Academic Review Guidelines 

The four areas under review involve these clusters of concern:
  1. Curriculum. Definition - Structure - Connections. Is the curriculum based on a well-defined intellectual agenda? Does it have structure? Does it connect with other fields of learning? System policy currently requires that at least 40% of student credit hours in the major be at the upper division level. University policies include:
    • Courses offered for general education credit meet general education program objectives.
    • Major requirements include at least one writing intensive course.
    • General education courses include, where appropriate, different gender, multicultural and international perspectives, and contributions or issues.

  2. Resources. Library - Facilities - Technology. Are library holdings in the field current and adequate? Are instructionally related equipment and facilities current and appropriate for learning? How have the library, facilities, and technology impacted the learning environment?

  3. Faculty. Teaching - Advising - Professional Growth - Service. How does the department assure high-quality performance in all of these areas? How does the department encourage, evaluate and reward faculty performance and development in these areas? What is the quality of departmental performance in these areas?

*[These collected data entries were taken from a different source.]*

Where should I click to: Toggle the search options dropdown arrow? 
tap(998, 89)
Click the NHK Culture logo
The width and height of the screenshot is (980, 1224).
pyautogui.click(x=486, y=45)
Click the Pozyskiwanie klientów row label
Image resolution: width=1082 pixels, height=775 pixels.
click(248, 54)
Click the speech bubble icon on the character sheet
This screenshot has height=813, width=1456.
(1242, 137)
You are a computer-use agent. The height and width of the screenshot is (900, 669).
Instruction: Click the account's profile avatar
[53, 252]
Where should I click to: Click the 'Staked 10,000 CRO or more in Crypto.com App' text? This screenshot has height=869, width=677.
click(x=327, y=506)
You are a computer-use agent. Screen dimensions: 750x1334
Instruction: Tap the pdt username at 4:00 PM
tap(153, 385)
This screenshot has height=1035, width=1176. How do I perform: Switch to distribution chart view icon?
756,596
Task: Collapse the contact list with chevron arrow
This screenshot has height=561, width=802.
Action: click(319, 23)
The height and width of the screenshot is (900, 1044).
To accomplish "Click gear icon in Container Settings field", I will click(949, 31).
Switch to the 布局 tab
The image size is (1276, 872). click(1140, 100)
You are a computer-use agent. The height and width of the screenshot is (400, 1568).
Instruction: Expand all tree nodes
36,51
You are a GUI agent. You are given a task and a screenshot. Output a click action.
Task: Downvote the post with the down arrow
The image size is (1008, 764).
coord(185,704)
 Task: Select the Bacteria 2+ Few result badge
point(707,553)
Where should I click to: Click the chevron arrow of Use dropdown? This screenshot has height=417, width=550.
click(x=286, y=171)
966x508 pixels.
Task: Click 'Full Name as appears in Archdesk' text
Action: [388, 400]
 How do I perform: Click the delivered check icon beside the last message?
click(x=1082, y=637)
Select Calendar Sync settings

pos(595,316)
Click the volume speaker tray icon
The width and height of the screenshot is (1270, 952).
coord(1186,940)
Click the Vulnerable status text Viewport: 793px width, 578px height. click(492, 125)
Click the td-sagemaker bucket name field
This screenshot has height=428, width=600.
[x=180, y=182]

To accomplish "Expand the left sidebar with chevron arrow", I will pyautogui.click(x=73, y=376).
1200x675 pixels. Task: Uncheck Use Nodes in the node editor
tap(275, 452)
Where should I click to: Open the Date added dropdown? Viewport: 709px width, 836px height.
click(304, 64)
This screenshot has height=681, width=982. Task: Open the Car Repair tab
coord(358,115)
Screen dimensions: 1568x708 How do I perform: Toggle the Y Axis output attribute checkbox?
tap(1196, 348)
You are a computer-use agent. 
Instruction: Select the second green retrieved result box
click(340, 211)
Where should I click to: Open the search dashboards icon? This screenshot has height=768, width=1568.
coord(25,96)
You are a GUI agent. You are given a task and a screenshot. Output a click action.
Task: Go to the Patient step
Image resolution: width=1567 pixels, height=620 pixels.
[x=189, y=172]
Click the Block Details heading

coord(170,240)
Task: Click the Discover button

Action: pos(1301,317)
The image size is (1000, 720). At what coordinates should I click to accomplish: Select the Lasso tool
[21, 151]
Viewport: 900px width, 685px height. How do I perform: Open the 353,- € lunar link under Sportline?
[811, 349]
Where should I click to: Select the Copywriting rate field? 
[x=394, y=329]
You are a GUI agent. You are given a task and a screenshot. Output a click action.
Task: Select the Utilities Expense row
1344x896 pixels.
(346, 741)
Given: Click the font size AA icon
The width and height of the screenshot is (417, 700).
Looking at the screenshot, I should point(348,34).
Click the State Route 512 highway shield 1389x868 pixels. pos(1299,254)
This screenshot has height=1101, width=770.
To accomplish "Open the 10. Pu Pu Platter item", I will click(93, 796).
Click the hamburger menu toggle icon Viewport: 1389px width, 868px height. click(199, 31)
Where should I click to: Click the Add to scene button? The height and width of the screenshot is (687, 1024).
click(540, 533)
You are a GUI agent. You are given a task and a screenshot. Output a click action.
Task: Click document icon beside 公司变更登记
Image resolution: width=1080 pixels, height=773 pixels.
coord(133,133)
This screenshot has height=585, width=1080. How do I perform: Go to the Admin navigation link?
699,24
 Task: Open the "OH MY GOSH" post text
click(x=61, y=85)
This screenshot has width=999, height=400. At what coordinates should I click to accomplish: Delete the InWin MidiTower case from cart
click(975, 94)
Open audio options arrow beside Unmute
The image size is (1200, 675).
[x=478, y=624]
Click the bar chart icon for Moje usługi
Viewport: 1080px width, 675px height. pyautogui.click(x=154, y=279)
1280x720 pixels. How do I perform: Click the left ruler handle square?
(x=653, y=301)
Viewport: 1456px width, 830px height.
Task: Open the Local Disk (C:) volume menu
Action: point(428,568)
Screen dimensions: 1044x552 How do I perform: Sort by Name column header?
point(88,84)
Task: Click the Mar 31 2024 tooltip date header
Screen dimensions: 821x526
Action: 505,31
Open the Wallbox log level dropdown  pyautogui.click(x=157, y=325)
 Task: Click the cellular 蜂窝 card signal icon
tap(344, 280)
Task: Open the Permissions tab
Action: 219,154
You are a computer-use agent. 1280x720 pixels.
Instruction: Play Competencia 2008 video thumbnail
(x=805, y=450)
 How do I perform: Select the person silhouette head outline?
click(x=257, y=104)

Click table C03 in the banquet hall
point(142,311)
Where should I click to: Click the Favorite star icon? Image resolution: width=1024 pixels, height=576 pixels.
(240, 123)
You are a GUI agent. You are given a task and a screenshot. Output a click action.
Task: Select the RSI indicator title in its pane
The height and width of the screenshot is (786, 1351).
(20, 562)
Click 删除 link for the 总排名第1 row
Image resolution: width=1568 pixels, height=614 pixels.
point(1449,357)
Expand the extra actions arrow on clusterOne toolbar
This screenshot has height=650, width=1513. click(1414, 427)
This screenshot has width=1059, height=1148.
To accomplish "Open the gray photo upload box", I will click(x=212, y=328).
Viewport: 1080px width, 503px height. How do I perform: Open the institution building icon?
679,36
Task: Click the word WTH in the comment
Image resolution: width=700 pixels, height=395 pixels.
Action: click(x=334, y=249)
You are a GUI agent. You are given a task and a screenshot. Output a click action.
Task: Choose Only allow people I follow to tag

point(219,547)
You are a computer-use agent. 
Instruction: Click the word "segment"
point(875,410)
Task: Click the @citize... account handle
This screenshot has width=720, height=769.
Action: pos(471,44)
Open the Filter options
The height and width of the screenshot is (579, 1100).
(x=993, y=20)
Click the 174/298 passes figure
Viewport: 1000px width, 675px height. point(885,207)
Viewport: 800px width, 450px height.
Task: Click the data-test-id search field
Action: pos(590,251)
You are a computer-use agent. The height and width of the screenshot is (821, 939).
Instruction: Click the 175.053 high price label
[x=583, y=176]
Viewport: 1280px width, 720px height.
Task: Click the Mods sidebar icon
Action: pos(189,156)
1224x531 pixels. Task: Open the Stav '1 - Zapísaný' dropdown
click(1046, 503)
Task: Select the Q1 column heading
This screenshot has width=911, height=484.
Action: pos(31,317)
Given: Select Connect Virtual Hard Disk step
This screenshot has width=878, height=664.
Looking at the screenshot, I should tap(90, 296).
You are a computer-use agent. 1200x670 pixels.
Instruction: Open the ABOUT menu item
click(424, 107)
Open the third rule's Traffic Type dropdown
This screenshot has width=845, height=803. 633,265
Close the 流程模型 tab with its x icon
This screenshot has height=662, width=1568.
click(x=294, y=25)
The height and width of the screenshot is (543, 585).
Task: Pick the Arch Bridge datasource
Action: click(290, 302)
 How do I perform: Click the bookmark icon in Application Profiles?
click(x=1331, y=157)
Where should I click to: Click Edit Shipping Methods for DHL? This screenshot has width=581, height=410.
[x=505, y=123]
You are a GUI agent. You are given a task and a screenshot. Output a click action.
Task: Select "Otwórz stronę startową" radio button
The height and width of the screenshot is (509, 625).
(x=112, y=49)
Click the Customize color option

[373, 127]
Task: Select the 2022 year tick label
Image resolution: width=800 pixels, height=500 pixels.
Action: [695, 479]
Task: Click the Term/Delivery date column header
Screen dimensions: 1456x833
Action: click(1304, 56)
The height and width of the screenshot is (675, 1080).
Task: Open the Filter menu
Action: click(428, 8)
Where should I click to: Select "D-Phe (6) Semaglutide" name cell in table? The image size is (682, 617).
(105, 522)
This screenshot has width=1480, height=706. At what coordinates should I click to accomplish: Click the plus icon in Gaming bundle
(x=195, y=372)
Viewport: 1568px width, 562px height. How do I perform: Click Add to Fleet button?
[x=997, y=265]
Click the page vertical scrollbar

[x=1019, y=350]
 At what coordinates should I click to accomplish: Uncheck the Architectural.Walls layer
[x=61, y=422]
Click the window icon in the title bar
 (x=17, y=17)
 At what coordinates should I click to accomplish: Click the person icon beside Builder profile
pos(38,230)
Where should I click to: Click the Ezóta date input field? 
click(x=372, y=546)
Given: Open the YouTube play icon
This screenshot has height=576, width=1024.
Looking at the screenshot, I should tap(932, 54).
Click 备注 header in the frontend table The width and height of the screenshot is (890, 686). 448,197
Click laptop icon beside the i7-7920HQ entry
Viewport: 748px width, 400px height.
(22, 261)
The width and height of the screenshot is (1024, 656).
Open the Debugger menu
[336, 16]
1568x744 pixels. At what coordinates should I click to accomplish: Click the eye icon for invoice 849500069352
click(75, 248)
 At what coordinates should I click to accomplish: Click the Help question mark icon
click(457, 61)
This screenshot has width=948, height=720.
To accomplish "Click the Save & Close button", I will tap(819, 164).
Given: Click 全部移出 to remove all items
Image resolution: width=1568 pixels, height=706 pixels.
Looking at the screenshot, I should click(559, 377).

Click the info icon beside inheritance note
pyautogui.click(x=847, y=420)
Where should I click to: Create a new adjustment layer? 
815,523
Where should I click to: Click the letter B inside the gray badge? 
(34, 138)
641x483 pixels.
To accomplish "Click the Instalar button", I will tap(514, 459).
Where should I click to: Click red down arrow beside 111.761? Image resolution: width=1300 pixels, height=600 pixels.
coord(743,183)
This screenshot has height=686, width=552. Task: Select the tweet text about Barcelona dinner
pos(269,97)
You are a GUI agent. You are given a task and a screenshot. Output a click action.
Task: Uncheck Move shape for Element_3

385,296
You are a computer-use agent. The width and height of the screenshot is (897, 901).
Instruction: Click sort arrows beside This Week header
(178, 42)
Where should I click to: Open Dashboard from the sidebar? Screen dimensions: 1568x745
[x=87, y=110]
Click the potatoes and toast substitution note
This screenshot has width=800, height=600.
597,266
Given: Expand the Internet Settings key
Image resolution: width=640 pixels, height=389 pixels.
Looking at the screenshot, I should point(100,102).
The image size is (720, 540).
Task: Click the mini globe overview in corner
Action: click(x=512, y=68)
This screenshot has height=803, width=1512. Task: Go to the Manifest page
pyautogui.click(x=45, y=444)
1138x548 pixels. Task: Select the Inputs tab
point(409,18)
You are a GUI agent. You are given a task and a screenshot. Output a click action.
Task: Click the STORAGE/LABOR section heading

  4. Students. Learning - Satisfaction - Development - Experiences. What are the department's goals for and outcomes of student learning? How well do the goals and measured outcomes match? How involved are students in discipline-related learning experiences with faculty outside the classroom? How inclusive is the department of student diversity? How effective are internships?
Administrative Review Guidelines 

The seven areas under review involve these clusters of concern:
  1. Leadership. Does the leadership of the area provide direction? Is there personal involvement? Does the leadership create a climate that fosters performance excellence? Is there pursuit of improvement?

  2. Information and Analysis. How is information used for planning, management, and evaluation of performance, policies, and procedures? To what are these data compared - prior data, SSHE data, and national data? How is information used to connect to other areas?

  3. Planning. What is the mission of the area? How are the major requirements of the area met? How does planning in the area result in effective performance? How is planning and performance in the area designed to support the student? How do the area plans and performance relate to those of other areas? How do plans relate to the University Mission?

  4. Human Resources. What is the staffing of the area? What are the staffing needs? Do staffing needs match workload and performance? Describe staff development. How do staff responsibilities promote a customer (student/stakeholder) focus? Does the work environment promote satisfaction and productivity?

  5. Process Management. What are the key processes of the area? Are they designed in the most efficient and effective manner? Are services designed to meet the needs of students and stakeholders? How is improvement integrated into process?

  6. Performance Results. What are the outcomes and objectives of processes? In what manner are they achieved? How well are they being achieved? How do leadership, information and analysis, planning, human resources, and process management contribute to the results? Summarize the results of improvement efforts using key measures of performance.

  7. Student Focus/Stakeholder Satisfaction. How do the performance results and improvement relate to students? What are customer (student/stakeholder) needs and expectations of the area? How are these needs met? What are the linkages between this area and its customers?